TASK OBJECTIVE
For this exercise, please reproduce the records below word for word, from the first line through the line with "Task: Open Headphone Safety settings".

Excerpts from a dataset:
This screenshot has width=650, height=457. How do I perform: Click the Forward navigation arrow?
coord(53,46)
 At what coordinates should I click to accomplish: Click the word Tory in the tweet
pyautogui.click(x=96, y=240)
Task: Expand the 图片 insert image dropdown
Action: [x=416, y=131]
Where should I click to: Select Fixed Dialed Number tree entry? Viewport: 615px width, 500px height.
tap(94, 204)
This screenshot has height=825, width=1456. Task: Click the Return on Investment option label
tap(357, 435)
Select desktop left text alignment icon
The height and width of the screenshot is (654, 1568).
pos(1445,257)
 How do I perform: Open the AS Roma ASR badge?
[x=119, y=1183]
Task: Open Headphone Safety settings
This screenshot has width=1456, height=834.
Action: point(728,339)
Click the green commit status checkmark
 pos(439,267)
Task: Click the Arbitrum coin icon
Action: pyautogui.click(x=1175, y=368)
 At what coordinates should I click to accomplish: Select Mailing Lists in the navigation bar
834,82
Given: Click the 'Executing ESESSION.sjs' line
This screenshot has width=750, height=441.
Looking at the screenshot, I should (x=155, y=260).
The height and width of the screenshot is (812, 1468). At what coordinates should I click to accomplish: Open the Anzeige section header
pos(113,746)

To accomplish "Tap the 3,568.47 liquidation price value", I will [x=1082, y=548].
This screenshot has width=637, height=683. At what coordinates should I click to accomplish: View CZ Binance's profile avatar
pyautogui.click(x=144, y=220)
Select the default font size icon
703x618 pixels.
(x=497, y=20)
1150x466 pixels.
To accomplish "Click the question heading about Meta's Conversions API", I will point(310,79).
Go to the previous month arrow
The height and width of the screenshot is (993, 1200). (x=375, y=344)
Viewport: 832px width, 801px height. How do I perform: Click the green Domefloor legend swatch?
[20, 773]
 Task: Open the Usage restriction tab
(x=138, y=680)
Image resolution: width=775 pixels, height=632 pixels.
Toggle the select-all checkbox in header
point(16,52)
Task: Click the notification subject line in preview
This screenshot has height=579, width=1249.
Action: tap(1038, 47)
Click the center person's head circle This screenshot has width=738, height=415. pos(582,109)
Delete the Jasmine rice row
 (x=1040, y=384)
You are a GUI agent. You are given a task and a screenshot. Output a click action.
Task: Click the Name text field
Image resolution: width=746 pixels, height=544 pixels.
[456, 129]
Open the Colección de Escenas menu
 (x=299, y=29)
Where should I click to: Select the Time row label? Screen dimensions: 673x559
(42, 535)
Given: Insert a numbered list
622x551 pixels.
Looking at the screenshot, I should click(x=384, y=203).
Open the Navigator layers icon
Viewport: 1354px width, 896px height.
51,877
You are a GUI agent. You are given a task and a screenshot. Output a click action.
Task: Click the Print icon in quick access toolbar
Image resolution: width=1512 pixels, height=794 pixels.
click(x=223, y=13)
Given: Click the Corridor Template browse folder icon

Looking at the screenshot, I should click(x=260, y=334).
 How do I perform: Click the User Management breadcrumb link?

WRITTEN SOLUTION
This screenshot has width=650, height=457. How do I perform: Click the Forward navigation arrow?
coord(53,46)
 At what coordinates should I click to accomplish: Click the word Tory in the tweet
pyautogui.click(x=96, y=240)
Task: Expand the 图片 insert image dropdown
Action: [x=416, y=131]
Where should I click to: Select Fixed Dialed Number tree entry? Viewport: 615px width, 500px height.
tap(94, 204)
This screenshot has height=825, width=1456. Task: Click the Return on Investment option label
tap(357, 435)
Select desktop left text alignment icon
The height and width of the screenshot is (654, 1568).
pos(1445,257)
 How do I perform: Open the AS Roma ASR badge?
[x=119, y=1183]
Task: Open Headphone Safety settings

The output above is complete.